Enable Google Drive Integration for Policy Documents

Follow the below steps to integrate your Google Workspace documents with Trustero

Service Account Impersonation

Trustero’s Google Drive integration authenticates using service account impersonation. Trustero will only have access to resources shared with the service account. For additional information regarding service account impersonation, please consult Google's support pages: Service Account Impersonation

Create a Service Account

1. In the Google Cloud Console, go to: Main menu -> IAM & Admin -> Service Accounts.
2. Select or create a Google Cloud project.
3. Click Create Service Account.
4. Enter a name for your service account and, if you’d like, a description. 
   Click Done.

Enable the Google Drive API

1. Select the Google Cloud project that contains the service account you just created.
2. In the left hand menu, select APIs and Services > Enabled APIs and Services.
3. At the top of the page, select Enable APIs and Services.
4. Type Google Drive in the search bar and select the Google Drive API (it should be the first result).
5. Click on the button that says Enable.

Domain Restricted Sharing

1. If you have a domain restriction constraint that limits which domains are allowed to be used in IAM policies, you may need to temporarily lift the constraint in order to grant Trustero access to your new service account.
2. Go to Main menu -> IAM & Admin -> Organization Policies.
3. Search for Domain restricted sharing.
4. If the policy exists within your project, remove it or update it to allow all domains while you complete the steps below.
5. Once you’ve completed the steps below, you can implement the policy again or revert it to its previous state.

Grant Trustero Permission

1. Select your newly created service account.
2. Click on the Permissions tab.
3. Click Grant Access.
4. Under Add principals, enter the email address of Trustero’s service account: 

   trustero-gdrive@trustero-gdrive.iam.gserviceaccount.com

5. Under Assign roles, enter the following role:

   roles/iam.serviceAccountTokenCreator

6. Click Save.
7. If you temporarily removed domain restricted sharing, you can implement the policy again.
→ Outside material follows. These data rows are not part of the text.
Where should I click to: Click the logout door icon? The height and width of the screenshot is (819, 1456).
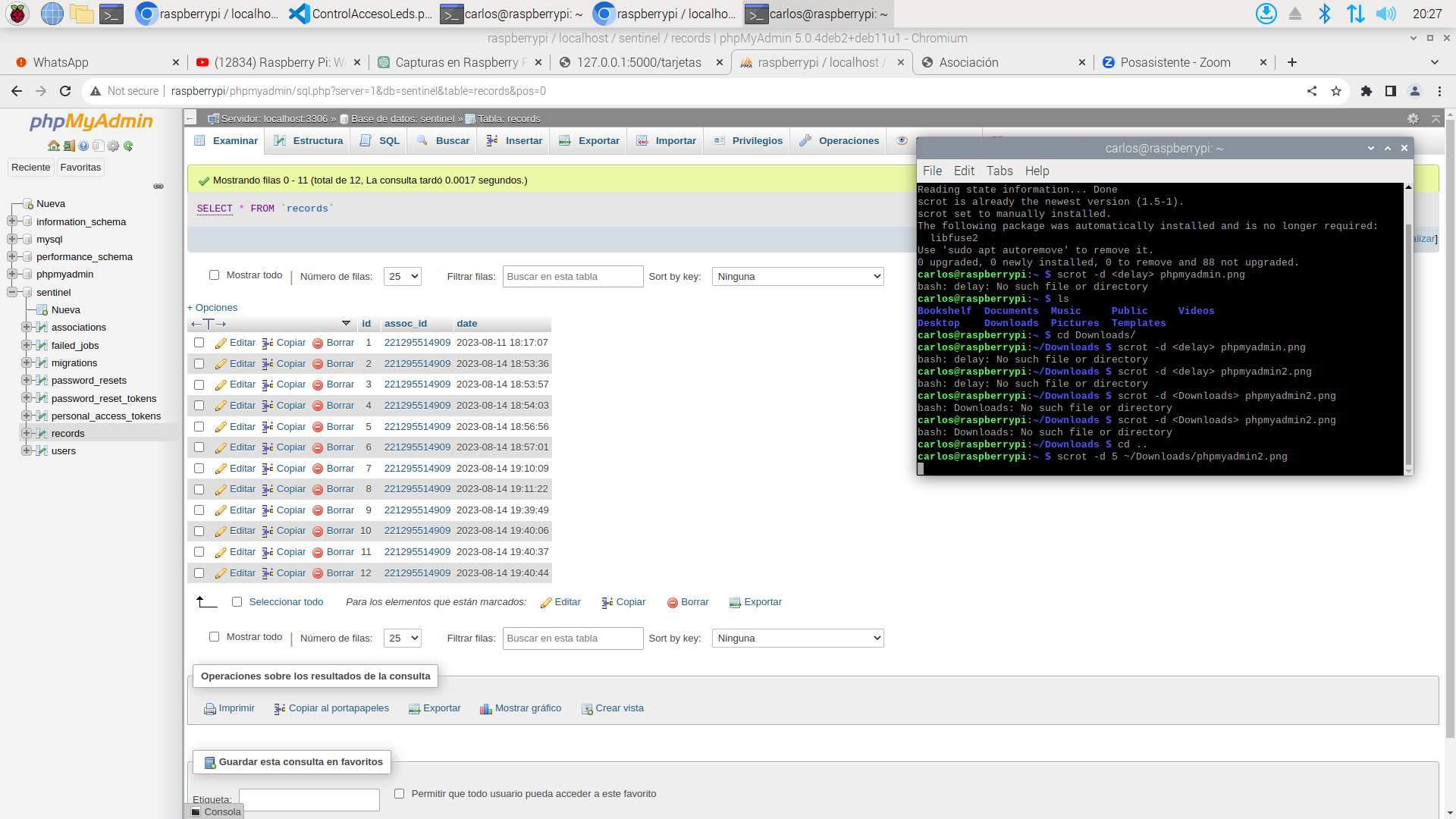pos(69,146)
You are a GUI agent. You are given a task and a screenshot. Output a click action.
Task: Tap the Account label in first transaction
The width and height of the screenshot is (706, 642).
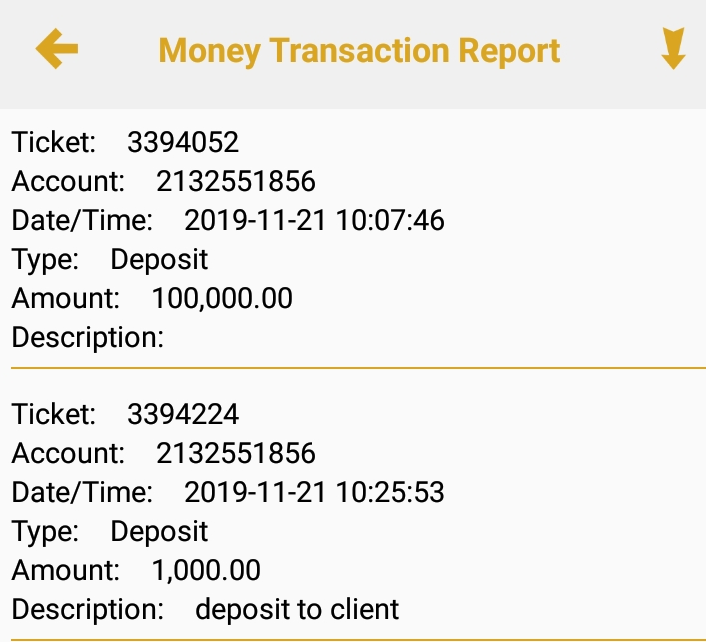click(68, 181)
Share Resources with Service Account

After creating a service account and granting Trustero permission to impersonate it, you can simply give it access to the appropriate resources in Google Drive. Only give your service account access to resources you would like Trustero to be able to access.

Folders and Files

1. In Google Drive, select a folder or file you would like the Trustero application to be able to access.
2. Click Share.
3. Enter your new service account’s email address and assign it a role of Editor.
4. Folders and files shared with your service account will appear in the Google File Picker window under the Google Drive tab when using the Trustero platform.

Shared Drives

1. In Google Drive, on the left-hand side, click on Shared Drives, and select a drive you would like the Trustero application to be able to access.
2. At the top right of the Shared Drive window, click on the Manage members icon (usually represented by a person with a plus sign).
3. In the Add people and groups field, enter your new service account’s email address and assign it a role of Contributor.
4. Shared drives will appear in the Google File Picker window under the Shared drives tab when using the Trustero platform.
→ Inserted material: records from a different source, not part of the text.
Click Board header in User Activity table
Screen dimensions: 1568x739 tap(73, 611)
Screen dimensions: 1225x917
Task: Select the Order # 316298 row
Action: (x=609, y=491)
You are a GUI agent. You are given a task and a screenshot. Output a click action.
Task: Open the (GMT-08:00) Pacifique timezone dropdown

Activate Google Drive Integration

Once you’ve created a service account, granted Trustero permission to impersonate the service account, and shared the appropriate resources with the service account, you are ready to activate the integration within the Trustero platform.

Connect Google Drive

1. In the Trustero platform, go to Settings -> Account.
2. Click on the activate icon on the Google Drive row item.
3. Enter the email address of your service account in the Service Account Email field and click Connect.